## Start RECORDS FOR THIS TASK
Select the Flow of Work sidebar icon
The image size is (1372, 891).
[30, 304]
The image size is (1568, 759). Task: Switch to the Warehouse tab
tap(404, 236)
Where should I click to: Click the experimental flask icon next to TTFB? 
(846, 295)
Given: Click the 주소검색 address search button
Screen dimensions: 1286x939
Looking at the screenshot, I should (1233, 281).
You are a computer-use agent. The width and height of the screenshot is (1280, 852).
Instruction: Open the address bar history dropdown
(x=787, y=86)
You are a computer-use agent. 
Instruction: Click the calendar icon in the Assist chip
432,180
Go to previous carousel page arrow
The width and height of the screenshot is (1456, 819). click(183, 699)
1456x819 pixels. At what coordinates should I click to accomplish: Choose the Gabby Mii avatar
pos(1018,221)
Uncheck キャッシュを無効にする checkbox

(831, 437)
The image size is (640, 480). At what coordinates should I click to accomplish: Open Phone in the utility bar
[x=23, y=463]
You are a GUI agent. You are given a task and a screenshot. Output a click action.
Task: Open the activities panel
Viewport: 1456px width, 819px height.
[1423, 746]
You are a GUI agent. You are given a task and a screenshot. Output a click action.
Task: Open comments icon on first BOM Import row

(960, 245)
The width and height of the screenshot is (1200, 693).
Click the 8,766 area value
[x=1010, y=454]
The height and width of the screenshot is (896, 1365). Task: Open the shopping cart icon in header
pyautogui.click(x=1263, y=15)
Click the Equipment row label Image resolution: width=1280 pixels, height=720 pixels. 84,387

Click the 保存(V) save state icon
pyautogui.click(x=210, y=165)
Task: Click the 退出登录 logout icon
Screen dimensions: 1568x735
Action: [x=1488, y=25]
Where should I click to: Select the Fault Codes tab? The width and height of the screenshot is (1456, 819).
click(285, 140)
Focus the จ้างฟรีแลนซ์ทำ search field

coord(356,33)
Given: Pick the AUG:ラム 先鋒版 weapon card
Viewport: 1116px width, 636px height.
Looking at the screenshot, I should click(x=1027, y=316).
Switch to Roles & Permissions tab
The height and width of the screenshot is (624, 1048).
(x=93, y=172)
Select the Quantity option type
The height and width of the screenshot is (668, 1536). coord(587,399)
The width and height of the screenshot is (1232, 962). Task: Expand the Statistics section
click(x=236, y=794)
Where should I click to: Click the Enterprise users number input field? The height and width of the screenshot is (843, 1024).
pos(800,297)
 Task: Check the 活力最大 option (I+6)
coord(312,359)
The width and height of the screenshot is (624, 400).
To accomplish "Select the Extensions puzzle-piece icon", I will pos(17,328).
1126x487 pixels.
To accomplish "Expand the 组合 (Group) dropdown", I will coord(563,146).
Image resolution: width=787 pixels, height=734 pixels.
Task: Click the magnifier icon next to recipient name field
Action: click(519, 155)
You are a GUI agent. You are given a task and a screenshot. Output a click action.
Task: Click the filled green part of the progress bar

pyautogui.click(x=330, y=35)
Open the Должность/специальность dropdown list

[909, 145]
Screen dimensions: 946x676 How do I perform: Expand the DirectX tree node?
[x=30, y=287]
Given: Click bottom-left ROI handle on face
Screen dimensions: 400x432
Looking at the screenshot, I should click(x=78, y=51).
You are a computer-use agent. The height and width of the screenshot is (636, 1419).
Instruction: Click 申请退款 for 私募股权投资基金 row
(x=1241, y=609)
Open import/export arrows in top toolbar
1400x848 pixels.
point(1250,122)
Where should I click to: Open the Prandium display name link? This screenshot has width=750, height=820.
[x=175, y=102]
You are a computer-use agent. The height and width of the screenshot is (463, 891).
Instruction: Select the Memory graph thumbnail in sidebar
## End RECORDS FOR THIS TASK
**DIRECTIVE:** Rewrite all of the records with "computer-use agent" changed to "desktop agent" wherever it occurs. Leave every other line and word as it is.

**COMPLETE OUTPUT:**
Select the Flow of Work sidebar icon
The image size is (1372, 891).
[30, 304]
The image size is (1568, 759). Task: Switch to the Warehouse tab
tap(404, 236)
Where should I click to: Click the experimental flask icon next to TTFB? 
(846, 295)
Given: Click the 주소검색 address search button
Screen dimensions: 1286x939
Looking at the screenshot, I should (1233, 281).
You are a desktop agent. The width and height of the screenshot is (1280, 852).
Instruction: Open the address bar history dropdown
(x=787, y=86)
You are a desktop agent. 
Instruction: Click the calendar icon in the Assist chip
432,180
Go to previous carousel page arrow
The width and height of the screenshot is (1456, 819). click(183, 699)
1456x819 pixels. At what coordinates should I click to accomplish: Choose the Gabby Mii avatar
pos(1018,221)
Uncheck キャッシュを無効にする checkbox

(831, 437)
The image size is (640, 480). At what coordinates should I click to accomplish: Open Phone in the utility bar
[x=23, y=463]
You are a GUI agent. You are given a task and a screenshot. Output a click action.
Task: Open the activities panel
Viewport: 1456px width, 819px height.
[1423, 746]
You are a GUI agent. You are given a task and a screenshot. Output a click action.
Task: Open comments icon on first BOM Import row

(960, 245)
The width and height of the screenshot is (1200, 693).
Click the 8,766 area value
[x=1010, y=454]
The height and width of the screenshot is (896, 1365). Task: Open the shopping cart icon in header
pyautogui.click(x=1263, y=15)
Click the Equipment row label Image resolution: width=1280 pixels, height=720 pixels. 84,387

Click the 保存(V) save state icon
pyautogui.click(x=210, y=165)
Task: Click the 退出登录 logout icon
Screen dimensions: 1568x735
Action: [x=1488, y=25]
Where should I click to: Select the Fault Codes tab? The width and height of the screenshot is (1456, 819).
click(285, 140)
Focus the จ้างฟรีแลนซ์ทำ search field

coord(356,33)
Given: Pick the AUG:ラム 先鋒版 weapon card
Viewport: 1116px width, 636px height.
Looking at the screenshot, I should click(x=1027, y=316).
Switch to Roles & Permissions tab
The height and width of the screenshot is (624, 1048).
(x=93, y=172)
Select the Quantity option type
The height and width of the screenshot is (668, 1536). coord(587,399)
The width and height of the screenshot is (1232, 962). Task: Expand the Statistics section
click(x=236, y=794)
Where should I click to: Click the Enterprise users number input field? The height and width of the screenshot is (843, 1024).
pos(800,297)
 Task: Check the 活力最大 option (I+6)
coord(312,359)
The width and height of the screenshot is (624, 400).
To accomplish "Select the Extensions puzzle-piece icon", I will pos(17,328).
1126x487 pixels.
To accomplish "Expand the 组合 (Group) dropdown", I will coord(563,146).
Image resolution: width=787 pixels, height=734 pixels.
Task: Click the magnifier icon next to recipient name field
Action: click(519, 155)
You are a GUI agent. You are given a task and a screenshot. Output a click action.
Task: Click the filled green part of the progress bar

pyautogui.click(x=330, y=35)
Open the Должность/специальность dropdown list

[909, 145]
Screen dimensions: 946x676 How do I perform: Expand the DirectX tree node?
[x=30, y=287]
Given: Click bottom-left ROI handle on face
Screen dimensions: 400x432
Looking at the screenshot, I should click(x=78, y=51).
You are a desktop agent. The height and width of the screenshot is (636, 1419).
Instruction: Click 申请退款 for 私募股权投资基金 row
(x=1241, y=609)
Open import/export arrows in top toolbar
1400x848 pixels.
point(1250,122)
Where should I click to: Open the Prandium display name link? This screenshot has width=750, height=820.
[x=175, y=102]
You are a desktop agent. The height and width of the screenshot is (463, 891).
Instruction: Select the Memory graph thumbnail in sidebar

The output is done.